Public CCTV Facial Recognition: Darwin (and coming soon to the rest of Australia)
I’ve written about how facial recognition is used in China for their Social Credit System. This system is designed to promote better behaviour, fine offenders (like jaywalkers) and arrest criminals (like protestors).
It may surprise you to learn that similar surveillance systems have already been implemented in Australia. In 2019, Darwin adopted ‘smart city’ surveillance technology based on the CCP’s Social Credit System monitoring programs (originating from Shenzhen, aka “Asia’s Silicon Valley”).
This July 2019 article reported that at the time of reporting that “138 new CCTV cameras and 912 LED lights had been installed across Darwin’s CBD”. This also included “virtual fences”, which would monitor when people cross into areas they’re not supposed to be in. The new surveillance software also gave the government the ability to gather data on what people are doing on their phones.

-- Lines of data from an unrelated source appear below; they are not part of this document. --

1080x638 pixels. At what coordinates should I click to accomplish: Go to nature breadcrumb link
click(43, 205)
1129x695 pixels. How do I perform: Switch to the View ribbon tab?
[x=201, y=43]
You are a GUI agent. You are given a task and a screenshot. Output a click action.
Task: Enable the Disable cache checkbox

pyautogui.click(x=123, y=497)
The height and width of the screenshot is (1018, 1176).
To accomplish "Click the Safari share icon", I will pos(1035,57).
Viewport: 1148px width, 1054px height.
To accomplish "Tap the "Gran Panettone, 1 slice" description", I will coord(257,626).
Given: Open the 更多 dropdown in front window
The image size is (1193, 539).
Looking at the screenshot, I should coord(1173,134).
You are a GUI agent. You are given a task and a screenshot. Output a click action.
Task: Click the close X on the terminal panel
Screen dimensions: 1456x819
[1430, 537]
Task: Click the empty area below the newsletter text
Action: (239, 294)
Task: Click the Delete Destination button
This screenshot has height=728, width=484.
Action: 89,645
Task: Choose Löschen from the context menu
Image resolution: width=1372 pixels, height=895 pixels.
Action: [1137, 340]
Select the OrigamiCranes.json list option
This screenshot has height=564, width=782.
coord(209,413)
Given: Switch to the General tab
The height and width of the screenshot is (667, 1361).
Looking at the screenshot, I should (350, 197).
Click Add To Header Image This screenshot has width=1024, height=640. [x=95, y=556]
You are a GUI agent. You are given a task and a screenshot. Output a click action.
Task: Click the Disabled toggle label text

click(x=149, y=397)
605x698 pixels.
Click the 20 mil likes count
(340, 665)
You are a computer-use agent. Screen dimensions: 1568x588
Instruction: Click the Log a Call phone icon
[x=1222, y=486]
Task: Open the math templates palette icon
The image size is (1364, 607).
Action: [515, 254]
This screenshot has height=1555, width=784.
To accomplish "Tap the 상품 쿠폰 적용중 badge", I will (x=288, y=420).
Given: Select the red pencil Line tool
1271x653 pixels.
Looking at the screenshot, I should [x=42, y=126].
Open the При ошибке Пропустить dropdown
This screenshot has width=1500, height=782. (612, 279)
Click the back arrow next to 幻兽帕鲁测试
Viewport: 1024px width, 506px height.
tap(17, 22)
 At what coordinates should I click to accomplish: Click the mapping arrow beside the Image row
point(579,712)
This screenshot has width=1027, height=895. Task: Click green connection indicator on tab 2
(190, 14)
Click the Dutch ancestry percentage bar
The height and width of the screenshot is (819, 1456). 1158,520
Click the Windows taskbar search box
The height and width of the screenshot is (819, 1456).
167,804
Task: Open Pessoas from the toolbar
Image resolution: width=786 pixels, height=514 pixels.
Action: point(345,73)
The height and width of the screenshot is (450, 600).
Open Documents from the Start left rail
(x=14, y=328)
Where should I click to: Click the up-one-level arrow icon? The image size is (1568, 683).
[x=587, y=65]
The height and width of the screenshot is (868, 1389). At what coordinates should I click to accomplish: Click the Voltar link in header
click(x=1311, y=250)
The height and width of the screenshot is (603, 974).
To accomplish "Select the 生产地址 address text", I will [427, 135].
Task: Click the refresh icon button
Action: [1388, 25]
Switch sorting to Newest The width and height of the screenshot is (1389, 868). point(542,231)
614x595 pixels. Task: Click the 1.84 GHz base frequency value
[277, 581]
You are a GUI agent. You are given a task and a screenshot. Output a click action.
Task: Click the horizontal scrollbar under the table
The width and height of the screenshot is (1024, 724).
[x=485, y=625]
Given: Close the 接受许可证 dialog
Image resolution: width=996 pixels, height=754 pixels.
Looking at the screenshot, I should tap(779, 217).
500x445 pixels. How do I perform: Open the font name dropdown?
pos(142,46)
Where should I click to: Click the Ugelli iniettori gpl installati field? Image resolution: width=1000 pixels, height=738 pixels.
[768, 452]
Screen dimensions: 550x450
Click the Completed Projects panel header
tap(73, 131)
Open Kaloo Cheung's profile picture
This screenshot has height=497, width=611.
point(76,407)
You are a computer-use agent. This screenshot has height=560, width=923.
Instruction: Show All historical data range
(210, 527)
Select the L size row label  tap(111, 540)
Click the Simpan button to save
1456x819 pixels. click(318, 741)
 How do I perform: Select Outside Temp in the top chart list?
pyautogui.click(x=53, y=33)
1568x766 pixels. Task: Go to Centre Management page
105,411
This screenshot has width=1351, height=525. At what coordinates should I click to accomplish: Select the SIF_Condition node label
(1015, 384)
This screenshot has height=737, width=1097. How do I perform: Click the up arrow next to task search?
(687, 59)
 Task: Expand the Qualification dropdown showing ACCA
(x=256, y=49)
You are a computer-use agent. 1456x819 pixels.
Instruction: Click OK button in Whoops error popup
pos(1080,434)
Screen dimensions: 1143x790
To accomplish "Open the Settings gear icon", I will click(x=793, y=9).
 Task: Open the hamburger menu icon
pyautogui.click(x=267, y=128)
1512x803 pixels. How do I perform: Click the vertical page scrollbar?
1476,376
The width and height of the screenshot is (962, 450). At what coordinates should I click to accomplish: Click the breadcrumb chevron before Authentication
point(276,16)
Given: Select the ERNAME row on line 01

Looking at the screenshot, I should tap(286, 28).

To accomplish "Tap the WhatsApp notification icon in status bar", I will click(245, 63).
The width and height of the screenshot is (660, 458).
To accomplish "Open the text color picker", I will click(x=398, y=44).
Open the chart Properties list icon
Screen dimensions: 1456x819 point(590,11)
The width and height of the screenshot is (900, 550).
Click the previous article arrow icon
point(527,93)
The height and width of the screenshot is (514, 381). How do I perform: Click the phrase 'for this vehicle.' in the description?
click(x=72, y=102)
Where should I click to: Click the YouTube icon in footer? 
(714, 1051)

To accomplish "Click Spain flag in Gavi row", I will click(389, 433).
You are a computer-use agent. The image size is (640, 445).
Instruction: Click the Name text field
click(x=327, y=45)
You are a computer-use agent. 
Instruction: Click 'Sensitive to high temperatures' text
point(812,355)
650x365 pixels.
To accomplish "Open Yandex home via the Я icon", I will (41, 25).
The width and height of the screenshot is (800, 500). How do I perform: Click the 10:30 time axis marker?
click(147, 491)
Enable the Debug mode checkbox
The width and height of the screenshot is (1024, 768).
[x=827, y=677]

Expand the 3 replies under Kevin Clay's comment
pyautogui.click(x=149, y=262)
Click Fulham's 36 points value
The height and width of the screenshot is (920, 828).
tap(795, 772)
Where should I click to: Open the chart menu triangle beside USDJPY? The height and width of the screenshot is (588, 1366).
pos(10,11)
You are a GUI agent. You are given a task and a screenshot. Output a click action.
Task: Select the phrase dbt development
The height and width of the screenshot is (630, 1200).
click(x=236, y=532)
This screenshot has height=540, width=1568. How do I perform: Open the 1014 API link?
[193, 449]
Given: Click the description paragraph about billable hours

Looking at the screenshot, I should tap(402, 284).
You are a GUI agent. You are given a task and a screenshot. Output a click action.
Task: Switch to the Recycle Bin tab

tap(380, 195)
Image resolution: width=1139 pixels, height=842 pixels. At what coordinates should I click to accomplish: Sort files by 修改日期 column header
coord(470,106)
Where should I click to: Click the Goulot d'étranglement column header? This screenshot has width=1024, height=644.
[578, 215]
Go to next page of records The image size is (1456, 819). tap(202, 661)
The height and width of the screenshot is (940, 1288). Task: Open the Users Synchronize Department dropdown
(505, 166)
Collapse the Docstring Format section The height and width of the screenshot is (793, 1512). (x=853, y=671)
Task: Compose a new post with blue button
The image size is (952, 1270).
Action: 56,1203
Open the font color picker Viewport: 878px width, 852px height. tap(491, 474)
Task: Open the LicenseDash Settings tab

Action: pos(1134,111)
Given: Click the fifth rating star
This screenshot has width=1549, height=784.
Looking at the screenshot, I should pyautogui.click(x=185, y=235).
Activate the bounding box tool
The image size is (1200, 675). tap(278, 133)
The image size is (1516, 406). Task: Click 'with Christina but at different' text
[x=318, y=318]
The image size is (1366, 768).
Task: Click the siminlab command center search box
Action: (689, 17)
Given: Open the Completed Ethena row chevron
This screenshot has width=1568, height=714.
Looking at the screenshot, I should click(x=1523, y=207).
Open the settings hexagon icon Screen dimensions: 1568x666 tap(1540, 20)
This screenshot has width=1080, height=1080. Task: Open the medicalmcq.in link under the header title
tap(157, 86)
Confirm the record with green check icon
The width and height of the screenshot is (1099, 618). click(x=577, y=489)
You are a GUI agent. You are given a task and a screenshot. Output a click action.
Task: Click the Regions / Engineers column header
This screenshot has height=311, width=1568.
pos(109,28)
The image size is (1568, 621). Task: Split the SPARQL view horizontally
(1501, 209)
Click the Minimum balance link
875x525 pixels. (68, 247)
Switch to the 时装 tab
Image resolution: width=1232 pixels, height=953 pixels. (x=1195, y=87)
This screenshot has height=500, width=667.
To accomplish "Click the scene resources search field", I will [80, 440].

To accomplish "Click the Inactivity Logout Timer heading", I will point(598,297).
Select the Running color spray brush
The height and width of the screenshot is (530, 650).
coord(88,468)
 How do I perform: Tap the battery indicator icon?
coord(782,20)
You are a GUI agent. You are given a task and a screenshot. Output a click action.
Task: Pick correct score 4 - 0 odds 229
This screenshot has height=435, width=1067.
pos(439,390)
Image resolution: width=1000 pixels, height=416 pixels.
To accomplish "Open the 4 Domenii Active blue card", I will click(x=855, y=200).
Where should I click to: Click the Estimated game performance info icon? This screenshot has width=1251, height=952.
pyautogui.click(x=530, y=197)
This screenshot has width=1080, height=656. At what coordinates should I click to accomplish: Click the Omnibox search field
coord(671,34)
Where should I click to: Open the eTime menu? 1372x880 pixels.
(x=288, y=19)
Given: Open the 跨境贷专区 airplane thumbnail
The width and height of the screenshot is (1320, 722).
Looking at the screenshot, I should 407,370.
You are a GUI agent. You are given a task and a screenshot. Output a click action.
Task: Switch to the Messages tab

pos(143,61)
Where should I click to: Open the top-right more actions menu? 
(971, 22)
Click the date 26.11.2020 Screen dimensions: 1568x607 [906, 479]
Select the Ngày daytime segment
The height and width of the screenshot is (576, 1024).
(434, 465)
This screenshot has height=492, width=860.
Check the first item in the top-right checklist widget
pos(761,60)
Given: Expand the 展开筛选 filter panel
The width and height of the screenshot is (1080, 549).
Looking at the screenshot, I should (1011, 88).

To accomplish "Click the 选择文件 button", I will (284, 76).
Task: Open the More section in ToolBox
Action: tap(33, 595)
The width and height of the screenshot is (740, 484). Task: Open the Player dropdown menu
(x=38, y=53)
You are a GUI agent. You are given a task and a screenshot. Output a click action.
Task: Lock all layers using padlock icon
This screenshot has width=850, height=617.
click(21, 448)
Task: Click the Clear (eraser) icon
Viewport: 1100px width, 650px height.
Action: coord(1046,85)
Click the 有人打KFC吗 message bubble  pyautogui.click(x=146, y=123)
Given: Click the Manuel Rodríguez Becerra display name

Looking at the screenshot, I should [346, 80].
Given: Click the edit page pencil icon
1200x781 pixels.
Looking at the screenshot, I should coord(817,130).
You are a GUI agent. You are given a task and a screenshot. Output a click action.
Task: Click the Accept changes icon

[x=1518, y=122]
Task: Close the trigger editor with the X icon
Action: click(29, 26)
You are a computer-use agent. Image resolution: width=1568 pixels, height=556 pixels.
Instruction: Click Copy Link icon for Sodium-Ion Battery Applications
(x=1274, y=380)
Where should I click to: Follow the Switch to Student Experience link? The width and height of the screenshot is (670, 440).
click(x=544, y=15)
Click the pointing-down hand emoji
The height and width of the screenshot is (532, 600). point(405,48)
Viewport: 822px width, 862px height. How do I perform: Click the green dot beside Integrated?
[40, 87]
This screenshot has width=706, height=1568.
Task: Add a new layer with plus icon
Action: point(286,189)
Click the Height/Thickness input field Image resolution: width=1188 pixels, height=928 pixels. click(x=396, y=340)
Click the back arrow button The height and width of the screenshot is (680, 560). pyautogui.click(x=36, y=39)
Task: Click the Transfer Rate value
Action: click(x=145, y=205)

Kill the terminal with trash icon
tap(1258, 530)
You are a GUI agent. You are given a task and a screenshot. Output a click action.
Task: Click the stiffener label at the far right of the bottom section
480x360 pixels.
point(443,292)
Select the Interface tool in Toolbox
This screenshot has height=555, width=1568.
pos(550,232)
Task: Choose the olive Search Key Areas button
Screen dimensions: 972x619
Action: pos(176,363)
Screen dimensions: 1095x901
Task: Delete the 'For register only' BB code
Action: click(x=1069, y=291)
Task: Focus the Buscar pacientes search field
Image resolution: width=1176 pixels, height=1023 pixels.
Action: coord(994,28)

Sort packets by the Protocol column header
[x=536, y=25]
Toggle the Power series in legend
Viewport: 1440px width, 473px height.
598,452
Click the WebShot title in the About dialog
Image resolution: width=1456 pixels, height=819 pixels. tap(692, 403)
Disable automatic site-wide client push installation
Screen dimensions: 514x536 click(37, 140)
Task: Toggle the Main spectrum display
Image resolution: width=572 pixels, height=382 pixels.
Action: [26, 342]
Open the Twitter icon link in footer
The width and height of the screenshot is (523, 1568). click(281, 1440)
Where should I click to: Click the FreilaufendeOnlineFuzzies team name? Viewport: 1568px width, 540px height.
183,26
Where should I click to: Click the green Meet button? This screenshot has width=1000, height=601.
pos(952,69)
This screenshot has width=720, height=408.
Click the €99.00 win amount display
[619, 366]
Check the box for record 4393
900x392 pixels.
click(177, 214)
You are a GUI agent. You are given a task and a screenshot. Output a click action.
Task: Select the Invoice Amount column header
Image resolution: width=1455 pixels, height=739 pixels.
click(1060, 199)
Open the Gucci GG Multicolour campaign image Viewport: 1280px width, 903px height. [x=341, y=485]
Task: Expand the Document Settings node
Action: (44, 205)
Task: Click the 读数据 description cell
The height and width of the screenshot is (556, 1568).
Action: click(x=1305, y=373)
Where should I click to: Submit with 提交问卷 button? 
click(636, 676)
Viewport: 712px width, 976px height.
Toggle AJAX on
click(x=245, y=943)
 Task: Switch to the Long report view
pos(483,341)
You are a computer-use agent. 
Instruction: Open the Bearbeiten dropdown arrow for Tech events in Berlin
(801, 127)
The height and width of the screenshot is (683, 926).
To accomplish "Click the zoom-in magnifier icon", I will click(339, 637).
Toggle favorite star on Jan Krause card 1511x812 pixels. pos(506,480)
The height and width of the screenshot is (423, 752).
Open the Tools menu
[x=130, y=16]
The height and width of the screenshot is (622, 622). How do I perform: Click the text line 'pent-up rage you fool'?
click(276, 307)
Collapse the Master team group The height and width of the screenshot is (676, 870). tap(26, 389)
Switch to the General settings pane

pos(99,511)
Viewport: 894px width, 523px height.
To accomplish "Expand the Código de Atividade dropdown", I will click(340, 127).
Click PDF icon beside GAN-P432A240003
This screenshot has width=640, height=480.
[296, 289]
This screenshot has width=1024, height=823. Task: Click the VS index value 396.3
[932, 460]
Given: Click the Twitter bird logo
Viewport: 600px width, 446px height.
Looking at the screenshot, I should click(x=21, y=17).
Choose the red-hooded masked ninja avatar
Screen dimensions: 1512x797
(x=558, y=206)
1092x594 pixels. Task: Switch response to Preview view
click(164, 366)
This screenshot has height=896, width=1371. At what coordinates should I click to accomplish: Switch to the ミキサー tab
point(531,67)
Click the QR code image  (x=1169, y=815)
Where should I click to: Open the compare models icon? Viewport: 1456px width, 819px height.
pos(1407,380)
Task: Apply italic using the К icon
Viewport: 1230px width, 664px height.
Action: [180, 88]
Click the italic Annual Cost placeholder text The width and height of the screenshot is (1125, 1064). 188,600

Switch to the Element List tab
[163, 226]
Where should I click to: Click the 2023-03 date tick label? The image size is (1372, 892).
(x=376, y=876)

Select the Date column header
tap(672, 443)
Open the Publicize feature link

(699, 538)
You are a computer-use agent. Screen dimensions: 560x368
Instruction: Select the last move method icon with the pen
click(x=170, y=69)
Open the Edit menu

Besides the obvious security vulnerabilities of using Chinese technology, there’s obviously privacy concerns of the government tracking its citizens – but not to worry, because Darwin council promised to not use the facial recognition features of their newly installed facial recognition CCTV cameras. Thank you Darwin council for putting our fears to rest, I’m sure your citizens are glad they can trust their government.
It’s unlikely that Darwin will stay the only state implementing facial recognition CCTV systems. Later in September 2019, reports surfaced of a system in development known as “The Capability”. According to the government, the technology will be primarily used to prevent terror attacks. The data in the system will be shared with “government agencies, police, security and anti-corruption agencies and even private organisations”.
While China may be the only country at the moment with a Social Credit System, Chinese tech based on the surveillance system that enforces it is being sold and used all over the world. As this practice grows in both acceptance and volume, we’ll only be able to grasp the consequences of these actions as time passes.
Make no mistake, the future is bleak – and will only become increasingly dystopian.